Pertemuan Idham dan Jokowi hanya berlangsung sekitar 20 menit, di Istana Merdeka, Jakarta, Senin (9/12) sore. Usai pertemuan Idham langsung meninggalkan Kompleks Istana Kepresidenan Jakarta. Idham meminta Kepala Divisi Humas Polri Inspektur Jenderal Muhammad Iqbal menjelaskan kepada wartawan hasil pertemuan dengan Jokowi.

"Kapolri sudah meninggalkan Kompleks Istana, untuk melaksanakan tugas-tugas yang lain," kata Iqbal kepada wartawan di Istana.

Menurut Iqbal, dalam pertemuan tadi, Jokowi secara umum menanyakan perkembangan kasus salah satu penyidik senior KPK itu. Idham melaporkan bahwa penyerang Novel belum terungkap sampai saat ini.

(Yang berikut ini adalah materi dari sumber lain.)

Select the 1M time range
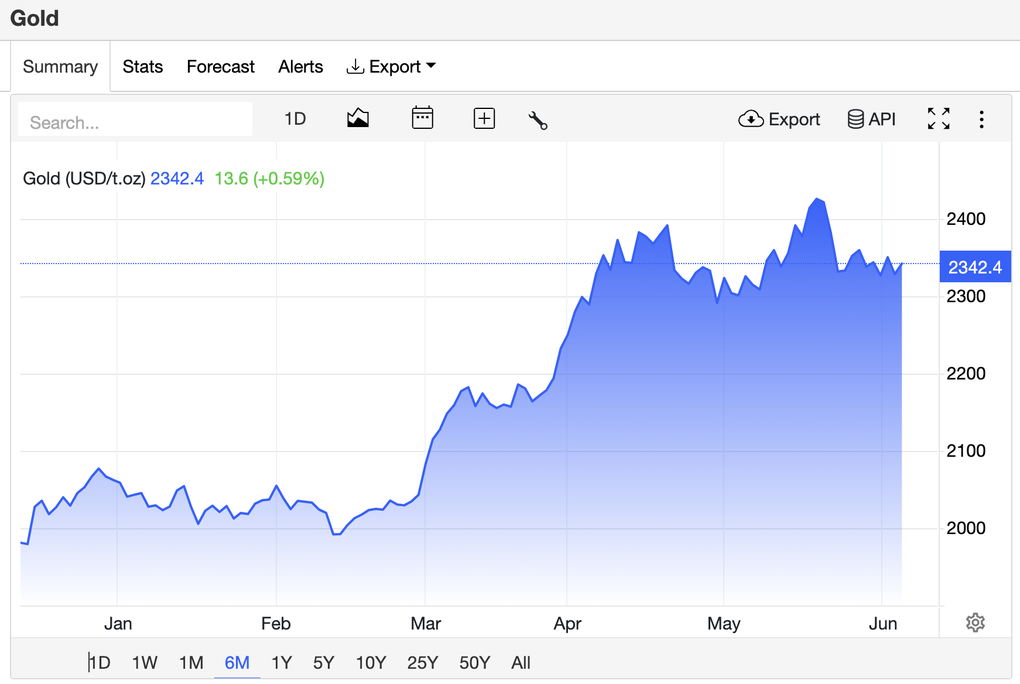 tap(191, 663)
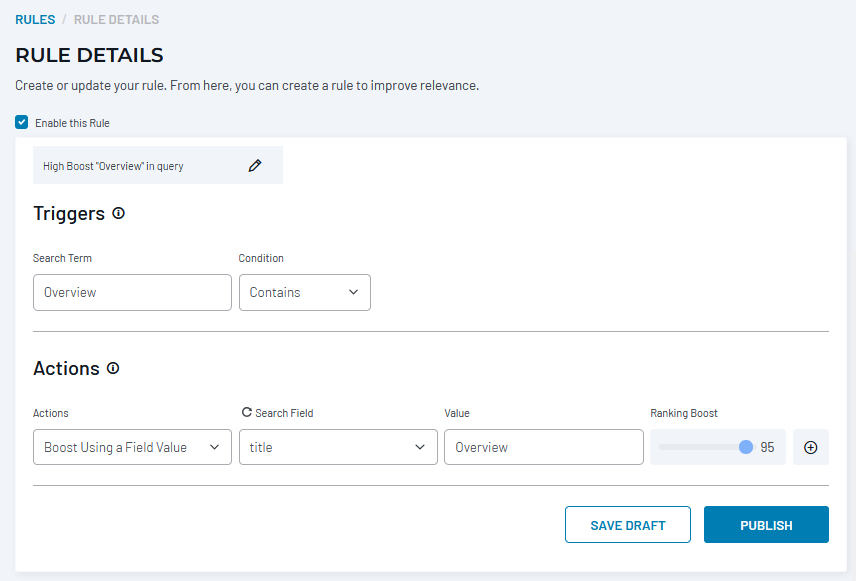Click the Ranking Boost slider track
The image size is (856, 581).
click(x=702, y=447)
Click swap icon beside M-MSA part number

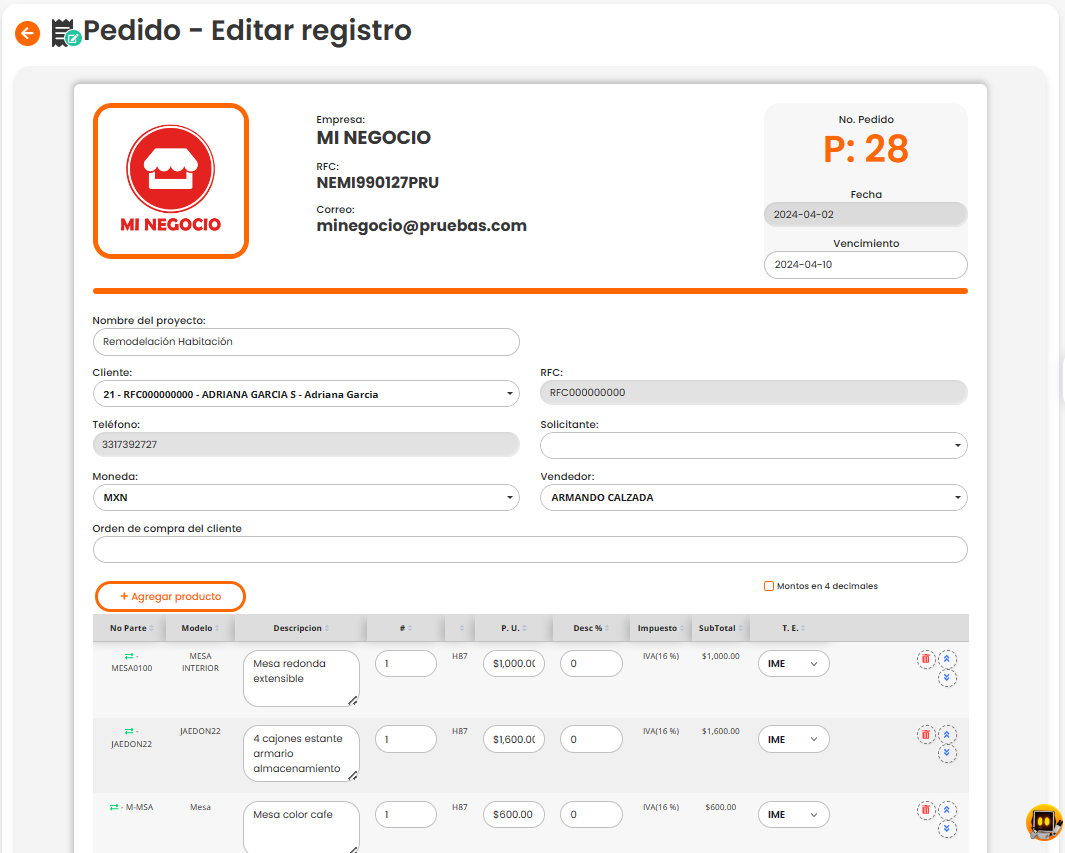115,807
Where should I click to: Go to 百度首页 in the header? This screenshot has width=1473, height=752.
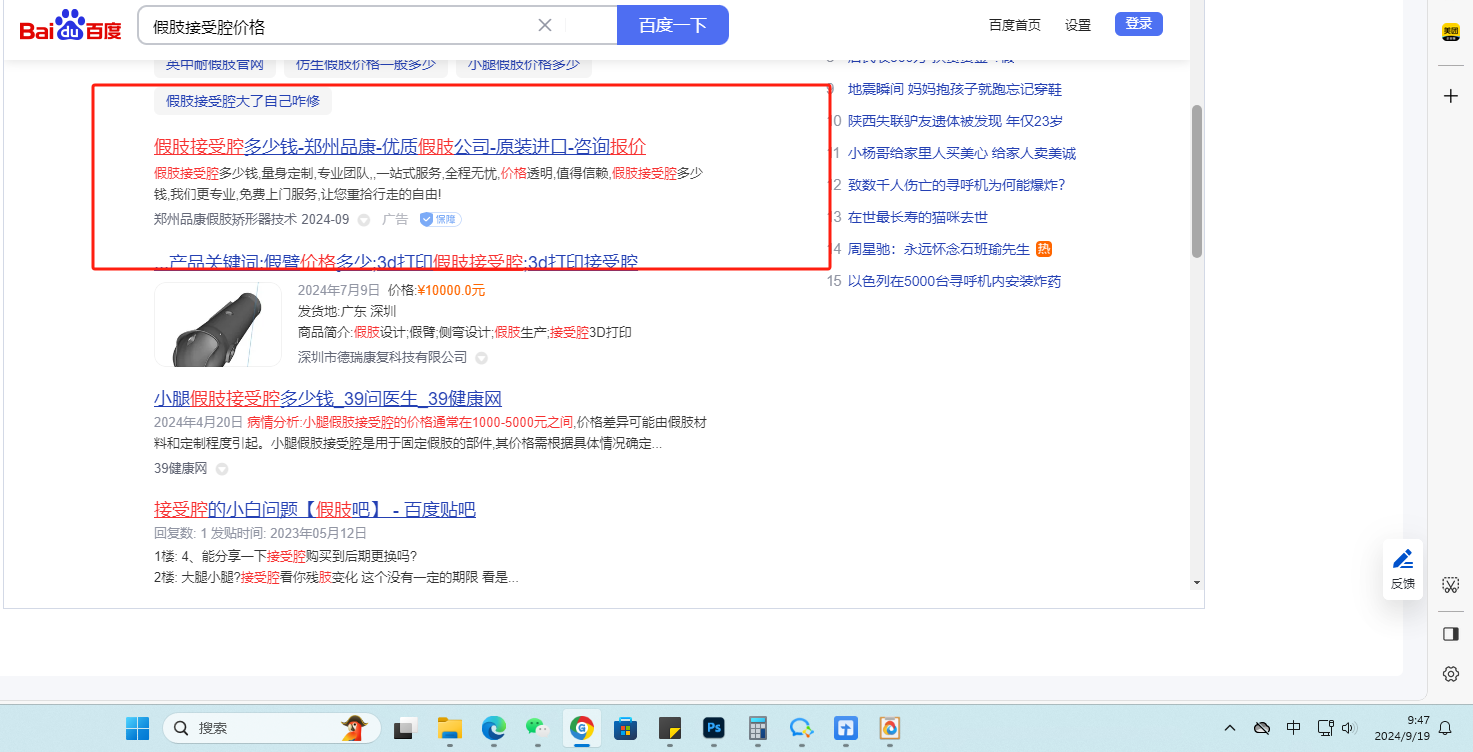pyautogui.click(x=1014, y=25)
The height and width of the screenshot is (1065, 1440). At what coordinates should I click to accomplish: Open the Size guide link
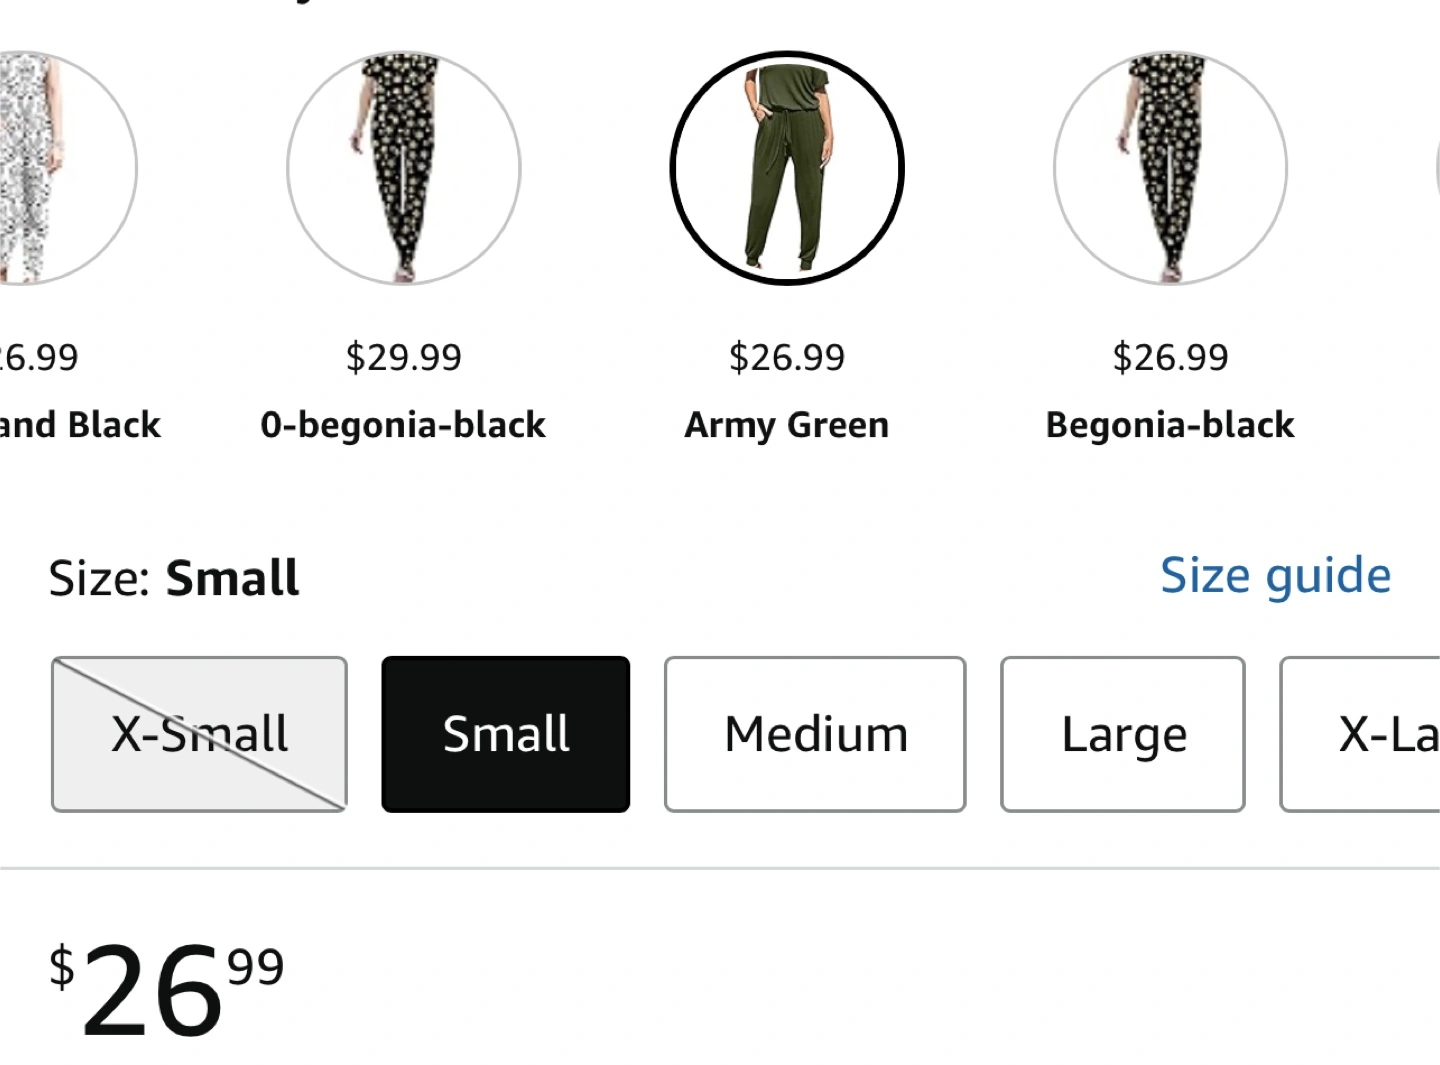[x=1275, y=576]
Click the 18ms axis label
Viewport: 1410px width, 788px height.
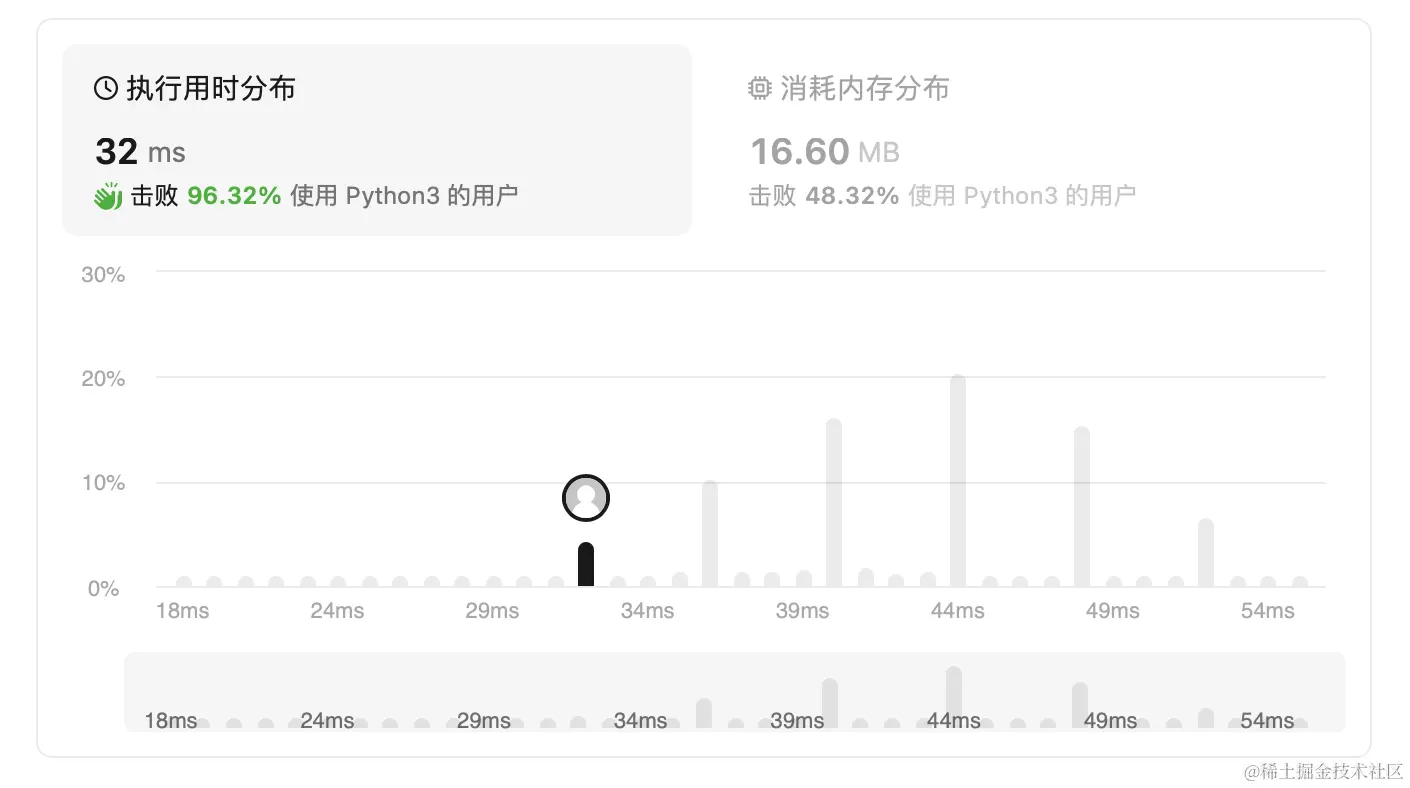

Idham sendiri juga sudah menunjuk Kepala Bareskrim Polri baru, yakni Inspektur Jenderal Listyo Sigit Prabowo. "(Sampai) detik ini, dan sebelumnya (belum terungkap), dan insya Allah nanti ke depan, tim teknis akan terus bekerja maksimal untuk mengungkap kasus ini," ujarnya.

Sebelumnya, Jokowi memberi tenggat waktu kepada Idham untuk mengungkap kasus penyiraman air keras terhadap penyidik senior KPK Novel Baswedan sampai awal Desember 2019.

"Saya sudah sampaikan ke Kapolri yang baru, saya beri waktu sampai awal Desember (2019). Saya sampaikan awal Desember," kata Jokowi ketika berdialog dengan wartawan di Istana Merdeka, Jakarta, Jumat (1/11) lalu.

Namun, setelah tenggat waktu yang diberikan itu Polri juga belum berhasil mengungkap pelaku penyiraman air keras ke Novel. Kasus ini sudah berjalan lebih dari dua tahun sejak kejadian, 11 April 2017.